The engine of the economy, and the source of eventual recovery, is private investment. Corporations and investors have entered a new era of conservatism, with greater emphasis on long-term survival and reduced emphasis on short-term profits. They need to meet two criteria to justify new expansion: a secure financial system with stable borrowing costs; and stable consumption patterns — as opposed to cyclical fluctuations caused by artificial manipulation of interest rates. The first requires increased regulation of both bank and non-bank, global financial markets. And stricter enforcement of capital requirements. The second needs a close examination of the role that central bank intervention played in causing the current crisis — and realization that often the cure causes more damage than the original affliction.
Expect a period of falling asset prices lasting from one to five years, depending on the success of monetary and fiscal policy. The deflationary impact of deleveraging will overwhelm the inflationary effect of monetary and fiscal policy for one to two years. Thereafter we run the risk of stagflation: high inflation accompanied by low economic growth — and stagnant asset prices. Financial markets will continue on life support until supervision is improved and banks make full disclosure of their investment in high-risk assets. Financial assets such as government-backed mortgage securities and quality corporate bonds will appeal to investors during the deflationary period, but run the risk of capital losses when interest rates eventually rise. Rising inflation will later increase the appeal of gold and defensive stocks. Traders, on the other hand, will benefit from increased volatility of stocks and forex throughout this entire period.

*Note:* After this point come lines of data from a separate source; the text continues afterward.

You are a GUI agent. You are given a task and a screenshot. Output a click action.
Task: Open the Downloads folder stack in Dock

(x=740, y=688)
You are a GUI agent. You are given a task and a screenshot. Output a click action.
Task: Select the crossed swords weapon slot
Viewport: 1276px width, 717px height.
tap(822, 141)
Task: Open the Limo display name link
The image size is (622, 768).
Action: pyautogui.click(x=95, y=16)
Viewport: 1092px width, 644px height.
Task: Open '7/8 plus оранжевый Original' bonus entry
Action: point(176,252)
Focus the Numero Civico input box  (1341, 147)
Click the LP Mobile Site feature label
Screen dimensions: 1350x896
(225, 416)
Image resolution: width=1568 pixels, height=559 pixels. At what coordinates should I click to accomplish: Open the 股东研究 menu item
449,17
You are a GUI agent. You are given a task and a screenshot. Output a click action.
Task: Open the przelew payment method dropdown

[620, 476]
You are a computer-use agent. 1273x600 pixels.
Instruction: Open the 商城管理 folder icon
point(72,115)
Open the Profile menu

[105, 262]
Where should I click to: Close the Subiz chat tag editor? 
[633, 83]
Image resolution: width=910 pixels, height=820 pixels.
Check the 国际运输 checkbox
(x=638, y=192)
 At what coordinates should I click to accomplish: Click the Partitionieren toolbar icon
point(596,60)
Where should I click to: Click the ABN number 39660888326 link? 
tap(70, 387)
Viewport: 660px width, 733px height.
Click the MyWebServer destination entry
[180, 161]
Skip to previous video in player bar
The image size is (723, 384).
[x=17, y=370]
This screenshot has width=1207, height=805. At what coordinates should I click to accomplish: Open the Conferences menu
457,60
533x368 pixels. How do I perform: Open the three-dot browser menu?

Spot gold is headed for a test of $900. Respect of $800 would confirm this. Failure to penetrate $900 would indicate another test of support at $700, while breakout would signal a test of $1000. The long-term downward broadening wedge is losing its shape, with too many failed swings. Continued fluctuation between $700 and $900 remains most likely.
Short-term yields close to zero confirm investors lack of trust in financial markets.
The Dow is consolidating in a narrow range between 8400 and 9000, with Twiggs Money Flow whipsawing around the zero line, signaling uncertainty. Expect an "Obama rally" at the start of the new President's term and introduction of a new stimulus package. Breakout above 9000 would test 10000 — possibly even higher. But the primary down-trend is unlikely to reverse and the subsequent retracement, when the "honeymoon" is over, will offer a clearer indication of long-term direction.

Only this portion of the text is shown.